Camminavano vicini, HeyJoe e Mattew, sulla strada a quell’ora deserta, inondata dal sole.
Mattew indossava un cappellino dei Chicago Bulls, scolorito e troppo grande per la sua testa, e in bilico sul naso, occhiali Ray Ban, dietro cui scompariva metà della faccia.
HeyJoe, il gatto di casa, lo seguiva trotterellando, adattando il suo passo a quello di Mattew.
Sulla strada non c’era anima viva, cosicché i due camminavano, all’apparenza fieramente spavaldi, proprio al suo centro, entrambi con l’aria agguerrita di chi è pronto a sfidare il mondo.

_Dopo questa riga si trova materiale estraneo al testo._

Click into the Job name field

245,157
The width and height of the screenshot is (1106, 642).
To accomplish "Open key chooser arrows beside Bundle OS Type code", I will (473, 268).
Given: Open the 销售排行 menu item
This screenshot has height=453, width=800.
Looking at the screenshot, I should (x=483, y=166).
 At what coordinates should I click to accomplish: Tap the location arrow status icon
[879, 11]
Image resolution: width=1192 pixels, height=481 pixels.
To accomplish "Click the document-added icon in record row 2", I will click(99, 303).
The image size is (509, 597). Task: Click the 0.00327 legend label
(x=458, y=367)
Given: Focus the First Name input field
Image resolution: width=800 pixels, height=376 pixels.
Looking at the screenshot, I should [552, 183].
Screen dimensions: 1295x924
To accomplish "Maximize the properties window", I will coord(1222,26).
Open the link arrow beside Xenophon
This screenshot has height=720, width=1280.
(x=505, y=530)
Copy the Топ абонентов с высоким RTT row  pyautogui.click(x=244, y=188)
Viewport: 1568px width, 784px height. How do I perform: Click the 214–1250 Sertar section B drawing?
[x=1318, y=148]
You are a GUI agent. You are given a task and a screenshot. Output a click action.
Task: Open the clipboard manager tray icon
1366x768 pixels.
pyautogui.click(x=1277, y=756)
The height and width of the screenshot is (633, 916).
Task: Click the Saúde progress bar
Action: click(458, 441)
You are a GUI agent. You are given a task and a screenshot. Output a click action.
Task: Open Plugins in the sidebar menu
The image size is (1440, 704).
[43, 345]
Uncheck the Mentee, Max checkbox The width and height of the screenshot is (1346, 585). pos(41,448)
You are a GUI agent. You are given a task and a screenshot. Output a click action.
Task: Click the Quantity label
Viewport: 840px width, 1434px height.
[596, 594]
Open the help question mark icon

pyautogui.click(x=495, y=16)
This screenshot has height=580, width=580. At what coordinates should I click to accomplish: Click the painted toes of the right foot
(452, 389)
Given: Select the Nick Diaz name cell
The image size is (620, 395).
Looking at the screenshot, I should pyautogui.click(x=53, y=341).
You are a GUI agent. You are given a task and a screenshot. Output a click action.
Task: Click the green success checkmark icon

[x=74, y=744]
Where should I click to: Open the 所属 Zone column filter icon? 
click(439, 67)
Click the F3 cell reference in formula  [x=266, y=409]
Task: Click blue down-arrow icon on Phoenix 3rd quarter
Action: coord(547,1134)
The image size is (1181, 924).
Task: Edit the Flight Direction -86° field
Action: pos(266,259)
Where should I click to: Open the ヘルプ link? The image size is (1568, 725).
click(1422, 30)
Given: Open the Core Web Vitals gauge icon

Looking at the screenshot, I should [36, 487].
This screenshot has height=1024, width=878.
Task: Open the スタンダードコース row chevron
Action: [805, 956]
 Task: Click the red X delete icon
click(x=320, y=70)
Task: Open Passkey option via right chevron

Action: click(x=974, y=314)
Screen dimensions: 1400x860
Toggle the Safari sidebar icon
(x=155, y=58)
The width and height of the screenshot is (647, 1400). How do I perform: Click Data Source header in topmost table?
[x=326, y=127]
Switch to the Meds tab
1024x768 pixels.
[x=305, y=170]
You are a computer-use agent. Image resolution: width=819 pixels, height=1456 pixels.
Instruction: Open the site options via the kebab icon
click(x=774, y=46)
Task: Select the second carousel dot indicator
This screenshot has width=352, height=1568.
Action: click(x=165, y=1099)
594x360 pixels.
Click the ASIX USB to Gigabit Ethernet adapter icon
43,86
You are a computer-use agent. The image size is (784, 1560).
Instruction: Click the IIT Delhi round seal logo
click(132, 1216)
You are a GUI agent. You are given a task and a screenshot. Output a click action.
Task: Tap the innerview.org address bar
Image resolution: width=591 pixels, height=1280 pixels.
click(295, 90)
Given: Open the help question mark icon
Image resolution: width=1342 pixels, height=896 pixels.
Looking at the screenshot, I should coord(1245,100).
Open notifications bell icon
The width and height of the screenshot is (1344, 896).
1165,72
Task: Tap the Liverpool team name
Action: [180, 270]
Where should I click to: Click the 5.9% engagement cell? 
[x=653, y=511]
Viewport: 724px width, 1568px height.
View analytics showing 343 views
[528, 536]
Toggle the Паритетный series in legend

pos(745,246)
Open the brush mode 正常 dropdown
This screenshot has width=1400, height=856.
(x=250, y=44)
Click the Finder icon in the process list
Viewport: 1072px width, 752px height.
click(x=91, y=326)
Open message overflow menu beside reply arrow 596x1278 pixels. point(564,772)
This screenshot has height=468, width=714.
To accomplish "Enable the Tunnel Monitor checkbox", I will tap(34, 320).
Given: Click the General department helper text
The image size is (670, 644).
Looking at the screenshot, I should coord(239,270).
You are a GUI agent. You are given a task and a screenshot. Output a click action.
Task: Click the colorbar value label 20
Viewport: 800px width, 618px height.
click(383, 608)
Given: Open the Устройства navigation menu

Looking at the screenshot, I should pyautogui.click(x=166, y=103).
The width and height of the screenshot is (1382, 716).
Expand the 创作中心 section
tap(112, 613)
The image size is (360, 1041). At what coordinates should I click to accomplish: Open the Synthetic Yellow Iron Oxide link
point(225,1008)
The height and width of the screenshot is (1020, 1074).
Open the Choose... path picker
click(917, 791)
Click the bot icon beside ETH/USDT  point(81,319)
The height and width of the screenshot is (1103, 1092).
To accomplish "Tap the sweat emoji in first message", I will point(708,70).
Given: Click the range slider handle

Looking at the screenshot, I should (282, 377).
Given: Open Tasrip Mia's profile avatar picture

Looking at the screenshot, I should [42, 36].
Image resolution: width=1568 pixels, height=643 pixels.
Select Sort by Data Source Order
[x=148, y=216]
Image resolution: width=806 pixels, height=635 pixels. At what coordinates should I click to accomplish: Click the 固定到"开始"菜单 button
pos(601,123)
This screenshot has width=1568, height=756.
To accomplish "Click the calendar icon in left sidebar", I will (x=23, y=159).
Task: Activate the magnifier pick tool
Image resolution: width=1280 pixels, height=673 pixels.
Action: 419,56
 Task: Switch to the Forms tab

Mattew, in verità, ogni tanto si voltava indietro come chi teme, o spera, di esser seguito, e così si sarebbe potuta leggere una certa delusione nei suoi occhi, semmai fosse stato possibile catturarne lo sguardo dietro quegli occhiali troppo grandi, e realizzando che non c’erano altri nel raggio di mille miglia, oltre lui e EhyJoe.
E allora accelerò il passo guardando dritto davanti a sé, una spavalderia smentita, però, dall’increspatura delle labbra, mimica che preannuncia il pianto, si sarebbe potuto immaginare che nella sua piccola persona fosse incorso una strenua lotta per ricacciare indietro le lacrime.
Anche se, per esperienza personale, Mattew sapeva che le lacrime ingarbugliano la vista, danno origine a miraggi, materializzano fantasmi, e rendono impraticabile anche la strada più sicura, meglio, quindi, evitarle.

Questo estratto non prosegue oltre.